• Problem description:
How many lines of the data below contain the string "logo"? Reply with the number alone.

++++++++

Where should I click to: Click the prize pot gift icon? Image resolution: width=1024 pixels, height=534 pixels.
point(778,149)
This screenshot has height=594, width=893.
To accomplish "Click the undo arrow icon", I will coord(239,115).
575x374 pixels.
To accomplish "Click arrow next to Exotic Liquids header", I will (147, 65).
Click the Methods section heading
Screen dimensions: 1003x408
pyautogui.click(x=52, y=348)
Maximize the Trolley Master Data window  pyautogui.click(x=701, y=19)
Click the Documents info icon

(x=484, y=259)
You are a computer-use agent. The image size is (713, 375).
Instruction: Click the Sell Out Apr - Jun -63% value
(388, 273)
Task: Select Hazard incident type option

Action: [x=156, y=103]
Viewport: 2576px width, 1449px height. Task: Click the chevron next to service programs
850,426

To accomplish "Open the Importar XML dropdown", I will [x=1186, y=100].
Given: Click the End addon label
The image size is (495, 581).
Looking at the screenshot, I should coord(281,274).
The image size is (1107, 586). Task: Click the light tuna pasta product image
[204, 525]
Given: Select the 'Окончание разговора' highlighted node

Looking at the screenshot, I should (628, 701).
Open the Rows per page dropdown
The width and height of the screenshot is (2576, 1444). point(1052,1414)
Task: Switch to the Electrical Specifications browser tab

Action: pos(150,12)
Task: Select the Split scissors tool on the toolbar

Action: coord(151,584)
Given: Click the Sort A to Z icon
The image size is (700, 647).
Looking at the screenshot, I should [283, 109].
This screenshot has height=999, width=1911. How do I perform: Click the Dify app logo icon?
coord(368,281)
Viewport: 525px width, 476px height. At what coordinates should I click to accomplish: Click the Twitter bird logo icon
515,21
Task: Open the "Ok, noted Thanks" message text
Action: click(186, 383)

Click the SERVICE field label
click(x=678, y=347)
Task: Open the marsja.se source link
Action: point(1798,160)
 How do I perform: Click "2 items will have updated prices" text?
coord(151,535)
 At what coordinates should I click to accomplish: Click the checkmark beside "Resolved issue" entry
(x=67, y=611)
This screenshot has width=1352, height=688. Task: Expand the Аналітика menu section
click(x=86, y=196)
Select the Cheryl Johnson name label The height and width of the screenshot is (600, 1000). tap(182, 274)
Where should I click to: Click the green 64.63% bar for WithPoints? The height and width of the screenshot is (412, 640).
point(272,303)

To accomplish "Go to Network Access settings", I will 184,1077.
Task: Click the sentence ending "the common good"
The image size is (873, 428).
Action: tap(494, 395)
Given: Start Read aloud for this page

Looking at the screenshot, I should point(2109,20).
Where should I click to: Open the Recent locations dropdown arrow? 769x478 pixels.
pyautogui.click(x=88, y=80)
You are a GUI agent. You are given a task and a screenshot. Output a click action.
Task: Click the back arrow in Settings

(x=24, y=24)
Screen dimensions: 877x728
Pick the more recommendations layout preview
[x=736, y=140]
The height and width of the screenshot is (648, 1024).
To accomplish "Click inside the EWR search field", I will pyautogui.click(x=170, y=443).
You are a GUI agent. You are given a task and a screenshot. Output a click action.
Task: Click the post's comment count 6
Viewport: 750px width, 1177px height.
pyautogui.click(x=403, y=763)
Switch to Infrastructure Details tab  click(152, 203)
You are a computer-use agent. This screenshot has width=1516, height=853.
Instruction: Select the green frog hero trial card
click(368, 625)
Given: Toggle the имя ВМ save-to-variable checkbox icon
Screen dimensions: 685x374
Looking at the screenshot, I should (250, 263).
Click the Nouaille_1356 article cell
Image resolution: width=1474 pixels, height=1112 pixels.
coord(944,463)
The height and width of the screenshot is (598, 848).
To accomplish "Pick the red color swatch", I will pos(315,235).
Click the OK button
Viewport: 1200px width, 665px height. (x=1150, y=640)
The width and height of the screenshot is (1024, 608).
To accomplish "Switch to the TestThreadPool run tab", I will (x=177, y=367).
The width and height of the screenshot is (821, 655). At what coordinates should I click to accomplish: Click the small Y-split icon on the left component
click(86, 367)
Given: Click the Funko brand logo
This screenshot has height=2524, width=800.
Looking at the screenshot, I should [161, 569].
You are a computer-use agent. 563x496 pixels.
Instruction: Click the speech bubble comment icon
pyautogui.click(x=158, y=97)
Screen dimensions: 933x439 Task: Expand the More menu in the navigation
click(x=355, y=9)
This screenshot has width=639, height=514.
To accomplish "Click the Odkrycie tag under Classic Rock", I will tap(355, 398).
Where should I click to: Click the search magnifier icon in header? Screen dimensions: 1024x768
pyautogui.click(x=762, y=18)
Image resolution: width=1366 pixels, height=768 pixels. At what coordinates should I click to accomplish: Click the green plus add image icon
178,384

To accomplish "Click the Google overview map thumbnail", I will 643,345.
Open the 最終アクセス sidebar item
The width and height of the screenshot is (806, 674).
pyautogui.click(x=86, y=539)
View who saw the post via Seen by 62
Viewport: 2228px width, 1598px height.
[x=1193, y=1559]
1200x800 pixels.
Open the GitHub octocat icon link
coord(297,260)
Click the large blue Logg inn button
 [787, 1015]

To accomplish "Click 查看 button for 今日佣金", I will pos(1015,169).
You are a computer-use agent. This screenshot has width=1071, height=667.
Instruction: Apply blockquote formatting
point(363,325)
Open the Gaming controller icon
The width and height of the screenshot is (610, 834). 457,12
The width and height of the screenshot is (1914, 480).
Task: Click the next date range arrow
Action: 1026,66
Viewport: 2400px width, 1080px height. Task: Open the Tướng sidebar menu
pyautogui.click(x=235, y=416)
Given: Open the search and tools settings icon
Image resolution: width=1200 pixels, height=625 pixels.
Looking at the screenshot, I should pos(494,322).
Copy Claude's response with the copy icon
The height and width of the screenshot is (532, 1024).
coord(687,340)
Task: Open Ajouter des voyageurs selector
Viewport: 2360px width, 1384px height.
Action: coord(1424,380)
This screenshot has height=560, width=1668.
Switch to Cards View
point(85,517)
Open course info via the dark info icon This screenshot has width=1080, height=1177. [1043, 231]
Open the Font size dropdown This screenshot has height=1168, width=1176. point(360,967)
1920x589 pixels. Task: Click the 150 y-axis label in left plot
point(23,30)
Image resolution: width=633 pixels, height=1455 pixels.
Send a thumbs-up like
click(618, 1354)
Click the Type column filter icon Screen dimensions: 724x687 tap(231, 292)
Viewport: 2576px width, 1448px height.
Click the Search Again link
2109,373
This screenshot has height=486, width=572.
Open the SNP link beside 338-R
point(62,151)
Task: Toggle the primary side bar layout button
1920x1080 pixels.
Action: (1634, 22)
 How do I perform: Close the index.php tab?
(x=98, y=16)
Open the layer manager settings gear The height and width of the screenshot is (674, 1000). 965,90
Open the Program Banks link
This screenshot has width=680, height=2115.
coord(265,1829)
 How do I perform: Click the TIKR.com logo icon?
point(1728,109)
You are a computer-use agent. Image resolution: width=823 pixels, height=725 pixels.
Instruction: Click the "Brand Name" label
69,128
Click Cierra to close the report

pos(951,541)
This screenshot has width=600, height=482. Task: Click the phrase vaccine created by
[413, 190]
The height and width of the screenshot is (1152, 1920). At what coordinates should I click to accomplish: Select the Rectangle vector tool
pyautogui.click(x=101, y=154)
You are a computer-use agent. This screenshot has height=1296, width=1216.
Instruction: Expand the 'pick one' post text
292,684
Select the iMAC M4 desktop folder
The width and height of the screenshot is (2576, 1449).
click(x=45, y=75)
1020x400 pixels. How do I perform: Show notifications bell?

++++++++

• Task response:
4